* Aufgabenstellung
Alle folgenden Einträge sind in eine Markdown-Tabelle umzuwandeln, deren Spalte „Nr.“ die fortlaufende Zeilennummer und deren Spalte „Zeile“ den jeweiligen Text enthält. Leerzeilen werden dabei ausgelassen.

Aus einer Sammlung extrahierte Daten

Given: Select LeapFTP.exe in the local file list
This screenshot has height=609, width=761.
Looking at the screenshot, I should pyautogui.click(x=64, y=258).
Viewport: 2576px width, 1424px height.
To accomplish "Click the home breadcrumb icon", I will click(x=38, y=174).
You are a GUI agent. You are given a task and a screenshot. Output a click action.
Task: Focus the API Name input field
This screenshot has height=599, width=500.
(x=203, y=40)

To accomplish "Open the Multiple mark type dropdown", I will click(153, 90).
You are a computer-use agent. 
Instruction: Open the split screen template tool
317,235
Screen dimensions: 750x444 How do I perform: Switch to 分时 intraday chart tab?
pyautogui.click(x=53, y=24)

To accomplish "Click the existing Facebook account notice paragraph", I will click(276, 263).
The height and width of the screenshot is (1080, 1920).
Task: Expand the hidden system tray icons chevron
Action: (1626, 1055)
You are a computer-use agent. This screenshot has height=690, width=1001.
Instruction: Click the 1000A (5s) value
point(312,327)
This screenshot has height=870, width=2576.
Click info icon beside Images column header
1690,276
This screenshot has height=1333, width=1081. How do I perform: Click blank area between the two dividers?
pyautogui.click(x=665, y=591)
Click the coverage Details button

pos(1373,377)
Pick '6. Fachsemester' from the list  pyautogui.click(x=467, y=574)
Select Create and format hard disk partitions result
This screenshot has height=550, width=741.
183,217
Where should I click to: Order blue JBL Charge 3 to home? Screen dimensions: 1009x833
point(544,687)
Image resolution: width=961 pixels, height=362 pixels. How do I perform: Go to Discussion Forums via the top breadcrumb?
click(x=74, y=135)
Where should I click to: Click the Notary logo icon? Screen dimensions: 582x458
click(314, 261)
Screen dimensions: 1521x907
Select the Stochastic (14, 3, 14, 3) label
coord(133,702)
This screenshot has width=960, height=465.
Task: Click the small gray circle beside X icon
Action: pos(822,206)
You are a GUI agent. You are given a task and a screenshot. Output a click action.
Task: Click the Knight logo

* Ergebnis
| Nr. | Zeile |
|---|---|
| 1 | Given: Select LeapFTP.exe in the local file list |
| 2 | This screenshot has height=609, width=761. |
| 3 | Looking at the screenshot, I should pyautogui.click(x=64, y=258). |
| 4 | Viewport: 2576px width, 1424px height. |
| 5 | To accomplish "Click the home breadcrumb icon", I will click(x=38, y=174). |
| 6 | You are a GUI agent. You are given a task and a screenshot. Output a click action. |
| 7 | Task: Focus the API Name input field |
| 8 | This screenshot has height=599, width=500. |
| 9 | (x=203, y=40) |
| 10 | To accomplish "Open the Multiple mark type dropdown", I will click(153, 90). |
| 11 | You are a computer-use agent.  |
| 12 | Instruction: Open the split screen template tool |
| 13 | 317,235 |
| 14 | Screen dimensions: 750x444 How do I perform: Switch to 分时 intraday chart tab? |
| 15 | pyautogui.click(x=53, y=24) |
| 16 | To accomplish "Click the existing Facebook account notice paragraph", I will click(276, 263). |
| 17 | The height and width of the screenshot is (1080, 1920). |
| 18 | Task: Expand the hidden system tray icons chevron |
| 19 | Action: (1626, 1055) |
| 20 | You are a computer-use agent. This screenshot has height=690, width=1001. |
| 21 | Instruction: Click the 1000A (5s) value |
| 22 | point(312,327) |
| 23 | This screenshot has height=870, width=2576. |
| 24 | Click info icon beside Images column header |
| 25 | 1690,276 |
| 26 | This screenshot has height=1333, width=1081. How do I perform: Click blank area between the two dividers? |
| 27 | pyautogui.click(x=665, y=591) |
| 28 | Click the coverage Details button |
| 29 | pos(1373,377) |
| 30 | Pick '6. Fachsemester' from the list  pyautogui.click(x=467, y=574) |
| 31 | Select Create and format hard disk partitions result |
| 32 | This screenshot has height=550, width=741. |
| 33 | 183,217 |
| 34 | Where should I click to: Order blue JBL Charge 3 to home? Screen dimensions: 1009x833 |
| 35 | point(544,687) |
| 36 | Image resolution: width=961 pixels, height=362 pixels. How do I perform: Go to Discussion Forums via the top breadcrumb? |
| 37 | click(x=74, y=135) |
| 38 | Where should I click to: Click the Notary logo icon? Screen dimensions: 582x458 |
| 39 | click(314, 261) |
| 40 | Screen dimensions: 1521x907 |
| 41 | Select the Stochastic (14, 3, 14, 3) label |
| 42 | coord(133,702) |
| 43 | This screenshot has width=960, height=465. |
| 44 | Task: Click the small gray circle beside X icon |
| 45 | Action: pos(822,206) |
| 46 | You are a GUI agent. You are given a task and a screenshot. Output a click action. |
| 47 | Task: Click the Knight logo |